“O quê, mais um filme baseado num livro da Jane Austen?”, desabafarão alguns à notícia da estreia de “Amor e Amizade”, do americano Whit Stillman, compreensivelmente agastados com o fluxo regular de versões para cinema e televisão de obras da escritora inglesa, que já chegou ao ponto de incluir paródias tontas como “Sense and Sensibility and Sea Monsters” ou “Pride and Prejudice and Zombies”, que foram livros antes de passarem à tela, o segundo dos quais pudicamente intitulado em Portugal, na sua incarnação cinematográfica, “Orgulho e Preconceito e Guerra”. Mas seja como for, peço atenção para “Amor e Amizade”, porque apesar de adaptar uma obra de juventude e menos conhecida da autora, “Lady Susan” (ela teria 19 ou 20 anos quando a escreveu) e só publicada postumamente, este pode muito bem ser o melhor filme feito até agora sobre um livro de Jane Austen. E no caso, um livro atípico, atrevida e maliciosamente “subversivo”.

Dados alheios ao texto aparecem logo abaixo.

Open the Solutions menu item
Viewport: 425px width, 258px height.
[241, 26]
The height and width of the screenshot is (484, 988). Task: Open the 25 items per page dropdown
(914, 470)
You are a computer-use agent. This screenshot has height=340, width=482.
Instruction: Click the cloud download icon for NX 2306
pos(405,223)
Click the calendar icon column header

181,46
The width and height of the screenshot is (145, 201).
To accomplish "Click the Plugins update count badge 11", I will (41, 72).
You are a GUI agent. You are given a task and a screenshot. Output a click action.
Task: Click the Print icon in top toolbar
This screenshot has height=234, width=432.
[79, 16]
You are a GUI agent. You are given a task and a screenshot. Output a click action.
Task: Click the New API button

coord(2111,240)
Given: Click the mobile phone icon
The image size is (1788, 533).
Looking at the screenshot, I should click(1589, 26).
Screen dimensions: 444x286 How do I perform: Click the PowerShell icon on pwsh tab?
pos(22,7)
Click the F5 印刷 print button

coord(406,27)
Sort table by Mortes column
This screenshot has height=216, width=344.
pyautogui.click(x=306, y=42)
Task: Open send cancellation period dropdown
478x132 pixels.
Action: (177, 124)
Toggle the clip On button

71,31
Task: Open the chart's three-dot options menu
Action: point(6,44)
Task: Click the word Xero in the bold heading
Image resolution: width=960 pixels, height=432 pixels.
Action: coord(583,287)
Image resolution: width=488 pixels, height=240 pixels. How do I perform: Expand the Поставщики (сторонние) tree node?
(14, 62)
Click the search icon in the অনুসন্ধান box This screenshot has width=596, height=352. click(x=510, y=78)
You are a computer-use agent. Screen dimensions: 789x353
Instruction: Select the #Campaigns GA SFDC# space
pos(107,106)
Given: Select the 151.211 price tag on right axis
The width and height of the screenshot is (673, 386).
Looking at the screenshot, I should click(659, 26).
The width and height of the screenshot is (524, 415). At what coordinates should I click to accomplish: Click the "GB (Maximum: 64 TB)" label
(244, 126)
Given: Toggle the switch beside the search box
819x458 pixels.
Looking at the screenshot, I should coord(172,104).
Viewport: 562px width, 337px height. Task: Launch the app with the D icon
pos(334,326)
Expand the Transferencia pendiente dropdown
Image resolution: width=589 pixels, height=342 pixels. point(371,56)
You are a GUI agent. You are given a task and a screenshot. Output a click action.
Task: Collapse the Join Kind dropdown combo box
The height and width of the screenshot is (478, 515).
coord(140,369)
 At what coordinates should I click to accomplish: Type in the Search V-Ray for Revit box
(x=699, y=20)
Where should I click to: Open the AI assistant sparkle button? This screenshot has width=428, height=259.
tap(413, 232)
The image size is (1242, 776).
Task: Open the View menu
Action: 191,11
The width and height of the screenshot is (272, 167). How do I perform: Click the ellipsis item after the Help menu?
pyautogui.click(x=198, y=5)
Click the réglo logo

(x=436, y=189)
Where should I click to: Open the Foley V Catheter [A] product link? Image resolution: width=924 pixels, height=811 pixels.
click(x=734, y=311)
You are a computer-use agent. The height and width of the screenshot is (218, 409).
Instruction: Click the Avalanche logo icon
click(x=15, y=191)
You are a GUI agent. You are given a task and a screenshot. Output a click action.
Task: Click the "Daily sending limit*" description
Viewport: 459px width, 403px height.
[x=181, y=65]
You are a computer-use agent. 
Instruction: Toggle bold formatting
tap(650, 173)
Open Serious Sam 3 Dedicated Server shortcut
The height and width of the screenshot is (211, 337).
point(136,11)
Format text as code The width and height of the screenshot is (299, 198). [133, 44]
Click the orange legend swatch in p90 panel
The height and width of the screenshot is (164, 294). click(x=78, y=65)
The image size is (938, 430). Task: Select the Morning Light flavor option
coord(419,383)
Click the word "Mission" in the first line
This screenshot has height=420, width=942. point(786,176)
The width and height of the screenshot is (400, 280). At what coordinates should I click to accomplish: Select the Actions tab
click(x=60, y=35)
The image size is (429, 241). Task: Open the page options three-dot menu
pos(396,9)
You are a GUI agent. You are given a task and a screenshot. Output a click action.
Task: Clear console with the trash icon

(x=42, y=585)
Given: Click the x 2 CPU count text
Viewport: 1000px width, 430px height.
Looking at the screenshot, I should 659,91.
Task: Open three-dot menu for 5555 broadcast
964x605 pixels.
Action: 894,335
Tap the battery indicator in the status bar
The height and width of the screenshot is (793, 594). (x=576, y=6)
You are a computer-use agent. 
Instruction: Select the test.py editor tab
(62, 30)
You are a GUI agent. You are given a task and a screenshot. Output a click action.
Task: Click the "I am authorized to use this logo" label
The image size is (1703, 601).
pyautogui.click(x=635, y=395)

[Veja o “trailer” de “Amor e Amizade”]

Escrita sob forma epistolar, tal como uma primeira versão de “Sensibilidade e Bom Senso”, “Lady Susan”, uma novela curta, é diferente de outras obras de Austen e contraria as convenções literárias da época, porque a sua heroína, Lady Susan Vernon, uma aristocrata, viúva recente e sem pecúlio, é manipuladora, intriguista e fura-vidas, além de altiva, bonita, inteligente e espirituosa, mal vista pelas mulheres e admirada pelos homens. Lady Susan anda a tentar casar rica, enquanto se envolve com o marido de uma das amigas, que a acolheu na sua própria casa. De passagem, procura ainda um bom marido para a filha Frederica, um pãozinho sem sal, com a qual embirra solenemente. Não contente com isto, ainda troça dos códigos morais, de compostura e de comportamento social do seu tempo, e faz ativamente gato-sapato deles. Uma mulher “escandalosa”, como se dizia então, em finais do século XVIII, inícios do século XIX. Mas que, como as mulheres da sua condição e do ecossistema social da época, e as heroínas austenianas em geral, anda a fazer por ter uma vida confortável, solvente e segura, à falta de também encontrar a felicidade doméstica.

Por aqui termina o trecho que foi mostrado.